La sentenza di condanna del datore di lavoro al pagamento, in favore del lavoratore, di un certo numero di mensilità, costituisce valido titolo esecutivo, che non richiede ulteriori interventi del giudice diretti all'esatta quantificazione del credito, solo se tale credito risulti da operazioni meramente aritmetiche eseguibili sulla base dei dati contenuti nella sentenza; se invece la sentenza di condanna non consenta di determinare le pretese economiche del lavoratore in base al contenuto del titolo stesso, in quanto per la determinazione esatta dell'importo sono necessari elementi estranei al giudizio concluso e non predeterminati per legge, o nel caso di sentenza di condanna generica, che rimandi ad un successivo giudizio la quantificazione del credito, la sentenza non costituisce idoneo titolo esecutivo ma è utilizzabile solo come idonea prova scritta per ottenere nei confronti del datore di lavoro un decreto ingiuntivo di pagamento per il credito fatto valere, il cui ammontare può essere provato con altri e diversi documenti. (Cass. sez. lav., n. 11677/2005). Se invece – come sovente accade, non essendo sempre possibile individuare sulla base degli atti le componenti della retribuzione globale di fatto – la sentenza di condanna non consenta di determinare le pretese economiche del lavoratore in base al contenuto del titolo stesso, con la conseguenza che per la determinazione dell'importo sono necessari elementi estranei al giudizio concluso e non predeterminati per legge, il creditore può legittimamente fare ricorso al procedimento monitorio, nel cui ambito la sentenza è utilizzabile come atto scritto, dimostrativo dell'esistenza del credito fatto valere, il cui ammontare può essere provato con altri e diversi documenti e nel cui ambito il creditore può dimostrare l'esigibilità del credito attraverso ulteriori prove attestanti, ex art. 634 c.p.c., la messa a disposizione della sua attività lavorativa a favore del datore di lavoro; né rileva, in senso preclusivo del procedimento d'ingiunzione, la provvisoria esecuzione delle sentenze prevista dagli artt. 431 e 447 c.p.c., la quale presuppone che il credito riconosciuto sia liquido e comunque determinabile alla stregua degli elementi contenuti nella stessa sentenza (Cass. n. 9132/2003).

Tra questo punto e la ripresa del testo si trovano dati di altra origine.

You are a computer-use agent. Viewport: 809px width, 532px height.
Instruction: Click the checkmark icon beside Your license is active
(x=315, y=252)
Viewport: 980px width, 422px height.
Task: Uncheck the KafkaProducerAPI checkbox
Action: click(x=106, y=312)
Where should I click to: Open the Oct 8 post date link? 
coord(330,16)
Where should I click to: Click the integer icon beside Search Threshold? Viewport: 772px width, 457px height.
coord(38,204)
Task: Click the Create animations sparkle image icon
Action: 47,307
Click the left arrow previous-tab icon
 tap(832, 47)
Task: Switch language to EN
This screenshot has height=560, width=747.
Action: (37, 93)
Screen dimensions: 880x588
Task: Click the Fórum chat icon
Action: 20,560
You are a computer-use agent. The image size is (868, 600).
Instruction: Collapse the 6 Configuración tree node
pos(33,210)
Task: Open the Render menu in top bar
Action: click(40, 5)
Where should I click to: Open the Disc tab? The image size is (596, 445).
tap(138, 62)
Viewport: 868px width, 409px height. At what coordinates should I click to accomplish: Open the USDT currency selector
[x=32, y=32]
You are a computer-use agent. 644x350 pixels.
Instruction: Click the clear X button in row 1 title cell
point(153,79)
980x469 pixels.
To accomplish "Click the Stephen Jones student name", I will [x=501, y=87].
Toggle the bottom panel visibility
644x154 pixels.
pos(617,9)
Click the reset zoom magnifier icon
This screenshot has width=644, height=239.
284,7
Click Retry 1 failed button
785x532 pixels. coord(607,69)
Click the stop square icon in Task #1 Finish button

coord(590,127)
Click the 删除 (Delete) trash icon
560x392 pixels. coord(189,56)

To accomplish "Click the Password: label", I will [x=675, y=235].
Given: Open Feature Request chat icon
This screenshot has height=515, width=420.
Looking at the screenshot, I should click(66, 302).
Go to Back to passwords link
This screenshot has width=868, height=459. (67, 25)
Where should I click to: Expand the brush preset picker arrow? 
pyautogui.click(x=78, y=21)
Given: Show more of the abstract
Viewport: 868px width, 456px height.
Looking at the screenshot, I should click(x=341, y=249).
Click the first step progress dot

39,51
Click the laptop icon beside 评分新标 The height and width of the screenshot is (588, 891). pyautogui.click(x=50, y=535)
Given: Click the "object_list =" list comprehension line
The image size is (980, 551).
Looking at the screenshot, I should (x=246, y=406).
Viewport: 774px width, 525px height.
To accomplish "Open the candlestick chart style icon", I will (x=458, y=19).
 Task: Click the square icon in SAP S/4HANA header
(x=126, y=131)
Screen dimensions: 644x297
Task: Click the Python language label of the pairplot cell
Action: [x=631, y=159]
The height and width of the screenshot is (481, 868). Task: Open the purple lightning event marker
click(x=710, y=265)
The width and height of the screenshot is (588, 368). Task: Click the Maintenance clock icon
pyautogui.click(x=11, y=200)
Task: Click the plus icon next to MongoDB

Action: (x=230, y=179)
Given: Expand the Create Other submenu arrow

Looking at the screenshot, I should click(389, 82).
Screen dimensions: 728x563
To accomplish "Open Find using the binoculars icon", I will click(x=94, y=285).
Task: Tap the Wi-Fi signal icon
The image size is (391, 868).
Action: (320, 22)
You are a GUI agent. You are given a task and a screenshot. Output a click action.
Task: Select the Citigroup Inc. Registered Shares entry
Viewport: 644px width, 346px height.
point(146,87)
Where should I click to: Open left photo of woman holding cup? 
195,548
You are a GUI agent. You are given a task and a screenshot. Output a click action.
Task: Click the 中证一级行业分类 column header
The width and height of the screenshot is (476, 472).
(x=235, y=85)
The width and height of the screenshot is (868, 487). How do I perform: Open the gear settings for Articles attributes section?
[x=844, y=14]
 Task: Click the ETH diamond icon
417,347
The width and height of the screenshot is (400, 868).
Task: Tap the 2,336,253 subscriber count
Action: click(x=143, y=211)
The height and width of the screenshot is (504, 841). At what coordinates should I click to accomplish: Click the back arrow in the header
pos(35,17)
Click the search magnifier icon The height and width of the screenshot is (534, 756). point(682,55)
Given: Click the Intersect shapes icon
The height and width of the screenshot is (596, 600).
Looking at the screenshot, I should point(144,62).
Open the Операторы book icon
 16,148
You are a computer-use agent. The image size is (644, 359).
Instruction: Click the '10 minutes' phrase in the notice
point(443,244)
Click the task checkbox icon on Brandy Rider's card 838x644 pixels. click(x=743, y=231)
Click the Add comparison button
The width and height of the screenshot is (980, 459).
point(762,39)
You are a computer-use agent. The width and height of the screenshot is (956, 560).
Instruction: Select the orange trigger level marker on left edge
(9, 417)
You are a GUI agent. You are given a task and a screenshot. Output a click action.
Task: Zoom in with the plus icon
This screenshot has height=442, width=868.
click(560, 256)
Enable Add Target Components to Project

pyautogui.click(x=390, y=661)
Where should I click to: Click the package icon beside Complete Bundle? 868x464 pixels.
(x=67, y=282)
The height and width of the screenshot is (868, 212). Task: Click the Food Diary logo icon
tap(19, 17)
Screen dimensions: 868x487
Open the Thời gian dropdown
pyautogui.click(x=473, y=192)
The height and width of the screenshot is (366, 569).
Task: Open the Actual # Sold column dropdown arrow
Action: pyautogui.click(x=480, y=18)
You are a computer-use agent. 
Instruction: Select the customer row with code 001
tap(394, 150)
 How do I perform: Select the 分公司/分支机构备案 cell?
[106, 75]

Valgono, anche per i crediti di lavoro, le comuni regole vigenti in materia di espropriazione forzata, in dipendenza della natura dei beni resi oggetto di esecuzione. In generale può dirsi che il vizio della notificazione dell'atto di pignoramento è sanato, di regola, dalla mera proposizione dell'opposizione, a meno che l'opponente deduca contestualmente un concreto pregiudizio al diritto di difesa verificatosi prima della presa conoscenza dell'esecuzione forzata oppure che la notificazione sia radicalmente inesistente; invece, il vizio di notificazione dell'atto di precetto non è sanato dalla semplice proposizione dell'opposizione se, prima che l'intimato ne abbia avuto conoscenza, il creditore abbia eseguito comunque il pignoramento (Cass. III, n. 11290/2020). Il debitore è tenuto a rimborsare al creditore anche le spese di pignoramento e ciò anche se provvede al pagamento, se questo avviene dopo che il creditore ha consegnato l'atto all'ufficiale giudiziario per la sua notificazione perché anche in questo caso le spese devono essere considerate causate dal suo inadempimento (Cass. VI, ord., n. 9877/2021, fattispecie di esecuzione presso terzi).

Se il credito, di natura esclusivamente patrimoniale, è di entità economica oggettivamente minima, difetta l'interesse a promuovere l'esecuzione forzata (Cass. II, ord., n. 28077/2021; Cass. III, ord., n. 24691/2020).